A reality based independent journal of observation & analysis, serving the Flathead Valley & Montana since 2006. © James Conner.

2 February 2016

Preliminary takeaways from the Iowa caucuses

8:11:58 MST. With the counting 99+ percent complete, the New York Times reports that Hillary Clinton leads Bernie Sanders by three tenths of one percent, and that Ted Cruz won the Republican caucuses with 27.7 percent of the vote. Some quick takeaways:

  1. Seventy-two-point-three percent of Republican caucus goers wanted a nominee not named Ted Cruz.

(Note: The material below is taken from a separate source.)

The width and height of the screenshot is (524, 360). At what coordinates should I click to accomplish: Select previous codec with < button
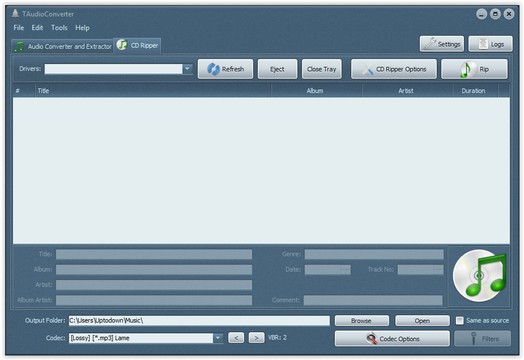pyautogui.click(x=236, y=338)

  2. Jeb Bush, with 2.8 percent of the vote, and no delegates, is far and away the leading contender for the Phil Gram award for this election’s worst delegates won to cash raised ratio.

  3. Thirty-five percent of the Republicans wanted a nominee (Donald Trump, Ben Carson, Carly Fiorina) with no experience in elected or appointed office.

  4. Undecided Democrats mostly chose Bernie Sanders, whose 49+ percent was seven plus points ahead of the 42 percent he received in the Des Moines Register’s final poll, which had a margin of error of four percent. Hillary Clinton’s 49+ percent was four points plus ahead of the 45 percent she received.

  5. Even if Clinton finishes first, it will be by so little that her campaign should be (and, reports the NYT, is) concerned.

  6. Sanders offered hope for a better politics and country. Clinton, who lost to “Yes we can!” Obama eight years ago, said, to use singe-payer health care as an example, “No, we won’t try, and anyway, it’s a bad idea.” Her implicit campaign slogan was “Curb Your Enthusiasm.” Optimists — FDR, Harry Truman, JFK, Jimmy Carter, Bill Clinton, Obama — win. Debbie Downers try for the nomination again eight years later.